We are moving out towards the Galaician border. We are not going to tarry in Murias de Rechivaldo - despite its many facilities. No, we have Castrillo de los Polvazares and the centre of the Maragatos.
Academics disagree but then, you would expect nothing else. It is generally thought that the Magatos are descended from the Berbers who trotted over to generally modernise Spain in the 8th century. They seemed to have kept themselves to themselves but blended enough with the Reconquest Christians to mean they weren’t kicked out in 1492. It appears they ran the fish trains from Galcia to Madrid.
The village has kept much of its 16th century style, partly a product of having been rebuilt there after a flood. Apparently battles were fought between loyal Spaniards and dastardly French troops in 1810. http://www.castrillodelospolvazares.com/
The important reason to come here is to recreate a rare thing - a meal that almost defeated us. The cocido Maragoto basically involves slaughtering the livestock of a village, Cooking it, Serving it up.
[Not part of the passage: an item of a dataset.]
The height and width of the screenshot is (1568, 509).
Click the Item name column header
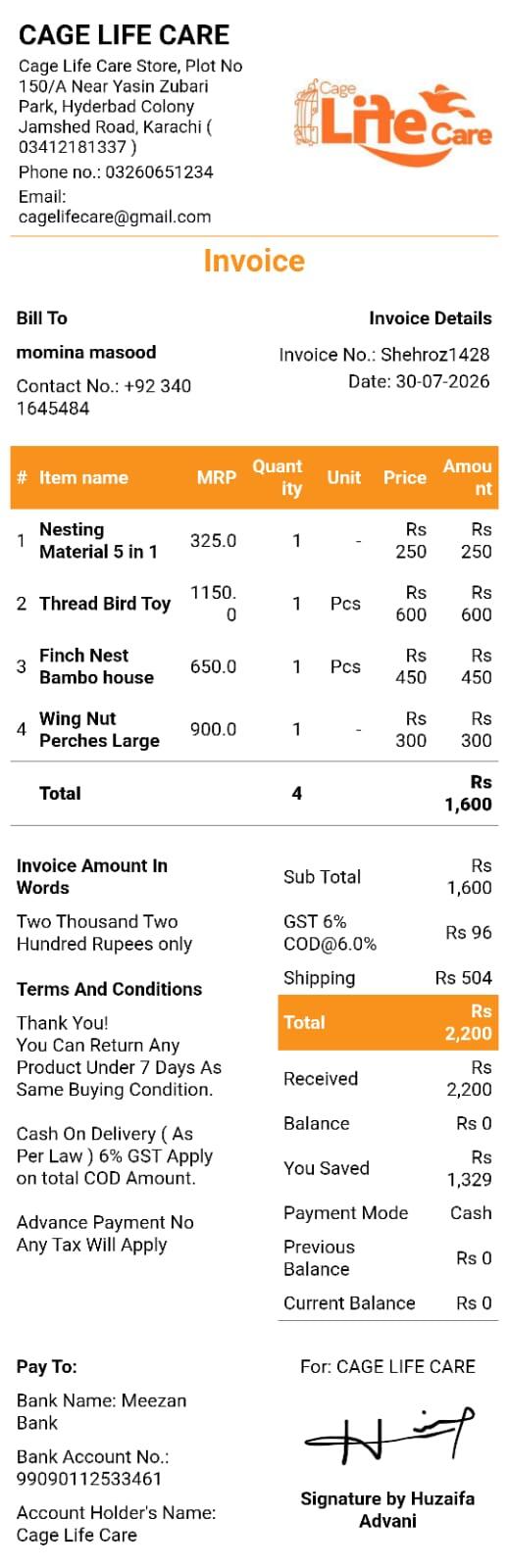point(83,477)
Then serving chickpeas Then a soup with noddles out of the liquor. You may get custard afterwards. Ensure supplies of pink stomach medicine, retire to a darkened room and sleep it off.
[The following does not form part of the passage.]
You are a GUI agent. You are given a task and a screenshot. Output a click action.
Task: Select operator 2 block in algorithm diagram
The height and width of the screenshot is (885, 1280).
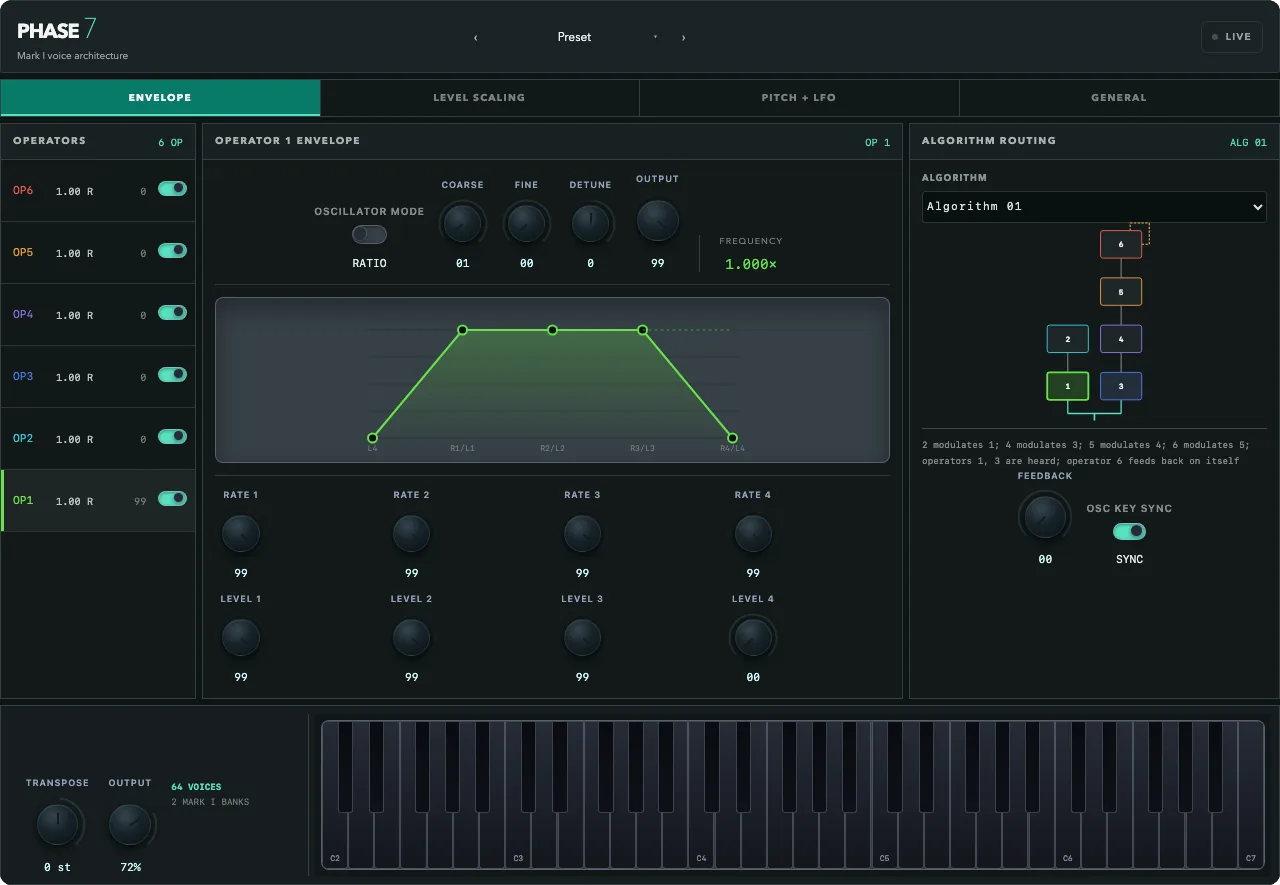coord(1068,339)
There are many restaurants in Castrillo and I can not remember the one we went to, it was a long time ago, so I have picked Entrpiedras as the one to go to http://www.entrepiedras.com/ It gets 4.5 stars on average over hundreds of reviews. A month a go Juan Carlos wrote ‘A meal of 10 in one of the most charming towns in all of Spain’
Time for a little nap before carrying on.